Page excerpt
---------------

Now that we have entered dangerous ground of daring to use *the name* of our respective *SWMBO*s *in vain*... I may agree with yours… Eyes don't heal but get worse… unless it's a SWMBO deliverd black one… deservedly earned…, of course, dear!

Paid a fortune for my *reverse light sensitive* glasses… they darken from vino induced blood shot eyes… fools the cops, but not the bloody breathaliser… that's why I only drive up and down in my driveway and *"cabit"* everywhere else! Too far to walk down the driveway to the cab.


----------



## LittleBlackDuck (Feb 26, 2016)

> Humph …you never rang me!
> 
> - robscastle


Like your bloody email quota (and me)... always *full*!


> *r…b…[email protected]* Quota exceeded (mailbox for user is full)
> (in reply to end of DATA command)


Clear your bloody queue, so I can send more dirty mail.


----------



## robscastle (May 13, 2012)

OK just run that Dunny Ogre out for me


----------



## robscastle (May 13, 2012)

Musta been Antman's flood pictures not good at the farm


----------



## robscastle (May 13, 2012)

May I ask you nicely to run it out and give iprimus a reaming please
That's after you spa of course, and the reason being the amount of loot I have poured into them there must be a Wad creating a blockage somewhere.


----------



## MrRon (Jul 9, 2009)

A great idea LBD. My DC keeps getting clogged with aluminum curly cues from my lathe turnings. This will do the trick.


----------



## LittleBlackDuck (Feb 26, 2016)

> May I ask you nicely to run it out and give iprimus a reaming please
> That s after you spa of course, and the reason being the amount of loot I have poured into them there must be a Wad creating a blockage somewhere.
> - robscastle


Did my daily 50 laps of the spa and bandaged the forehead from the bruises of the tumble turns…

*Mea culpa*... I'll stop onforwarding all those full length *XXX* videos all my filthy minded "friends" keep sending me. They (the videos) are against my "upbringing" and not having watched them in *3X* slow motion, I can't vouch which are worth looking at or rejecting so you keep getting the full serve… slip your ISP a few more shekels… like those B&W coin in the slot video machines of the 70's which always ran out on your last penny..


----------



## OzarkJim (8 mo ago)

I have to hand it too the Duck. You are a word master!

I became a loyal user of Ryobi years ago. Not because I think they make the best quality tools (the don't). It was because they were the first to commit to universal batteries and forward/backward tool compatibility. Granted I think all brands have followed suit by now.

Prior to that I had worn out the batteries on two sets of tools only to find that new batteries would cost almost as much as a new set of tools…....

I will say two good things about Ryobi though:
They are generally priced at a point that makes it considerably easier to buy a replacement when they wear out.
They do have some unique tools.

On the unique tool front: if you have any bikes, lawn mowers or anything with smaller tires, Ryobi has a fantastic little hand held compressor that is the Cats Meow for airing them up. Highly recommend!

Also a thumbs up to their leaf blower. It is great for clearing sawdust in the shop and actually does move leaves in the yard (although it goes thru batteries fairly quick).


----------

---------------

Stored data

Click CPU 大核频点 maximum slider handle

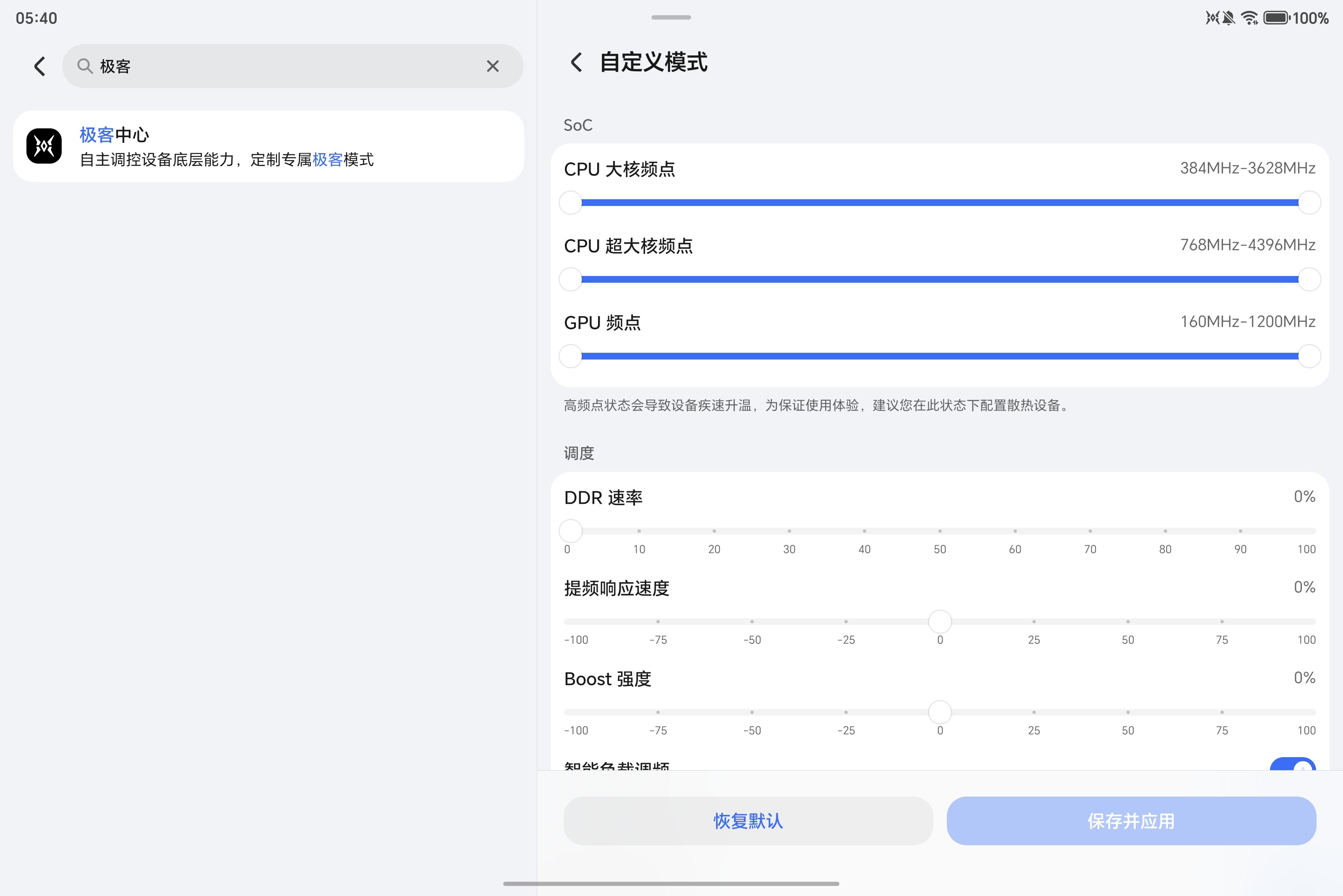coord(1309,202)
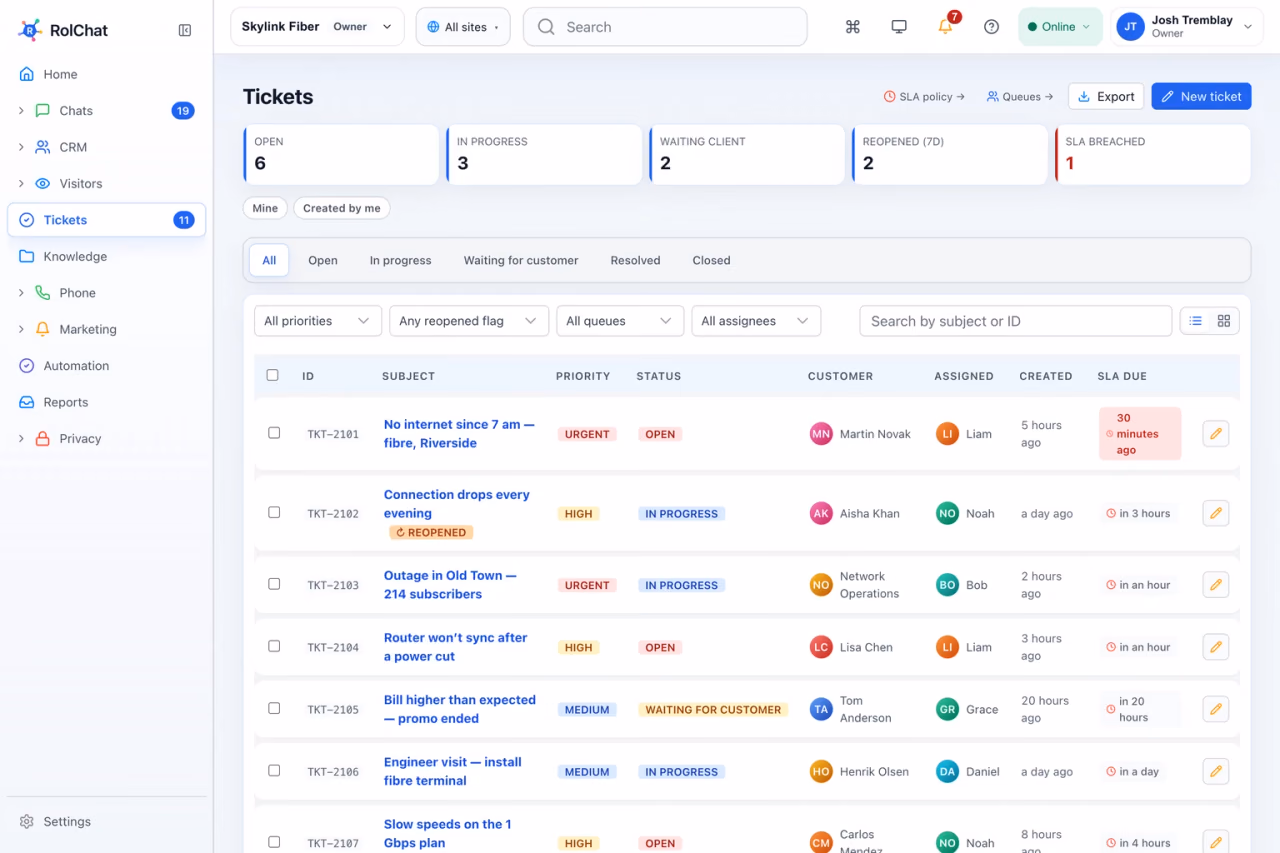The height and width of the screenshot is (853, 1280).
Task: Switch to grid view layout
Action: point(1224,321)
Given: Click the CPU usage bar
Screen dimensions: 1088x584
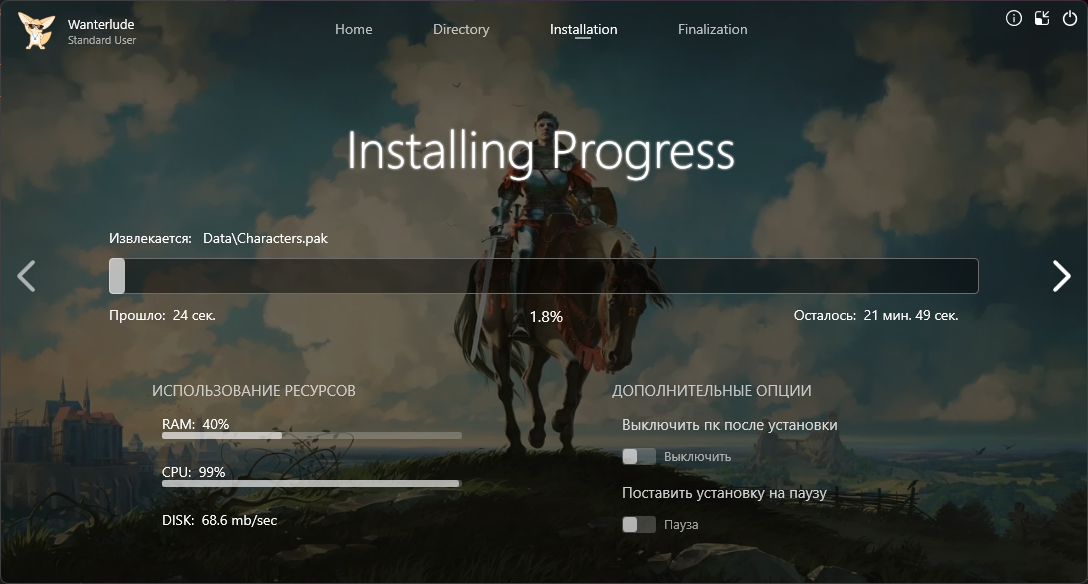Looking at the screenshot, I should (x=311, y=484).

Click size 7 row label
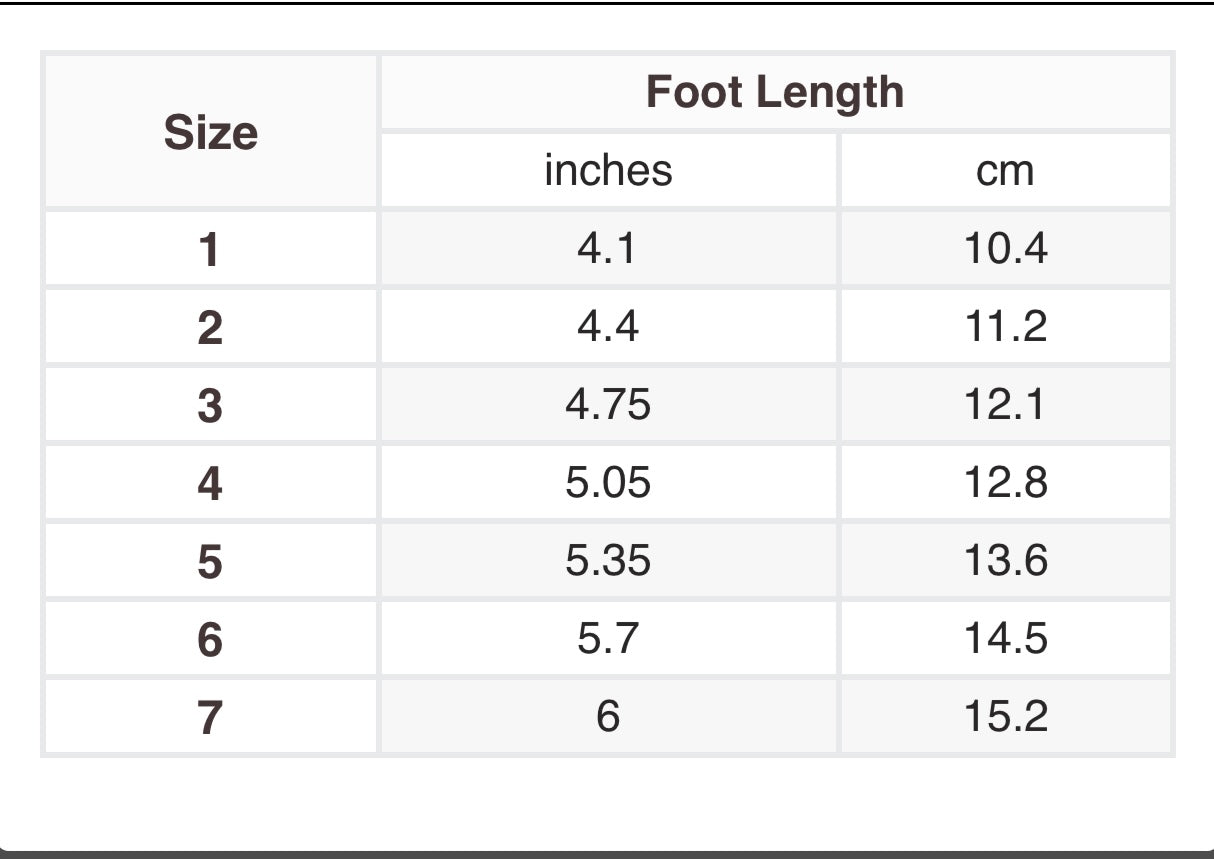click(x=211, y=716)
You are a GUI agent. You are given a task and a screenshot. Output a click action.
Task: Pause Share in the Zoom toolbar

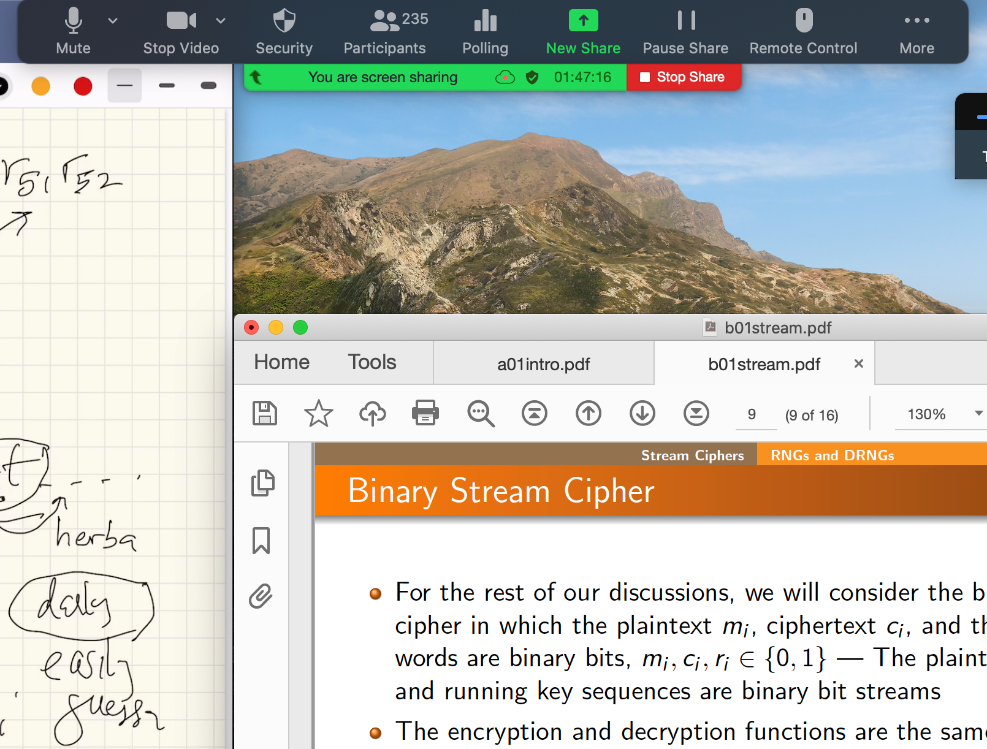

---------------

Objective
Copy everything from "## OzarkJim (8" down to "set of tools…...." in the forum thread above.

Solution
## OzarkJim (8 mo ago)

I have to hand it too the Duck. You are a word master!

I became a loyal user of Ryobi years ago. Not because I think they make the best quality tools (the don't). It was because they were the first to commit to universal batteries and forward/backward tool compatibility. Granted I think all brands have followed suit by now.

Prior to that I had worn out the batteries on two sets of tools only to find that new batteries would cost almost as much as a new set of tools…....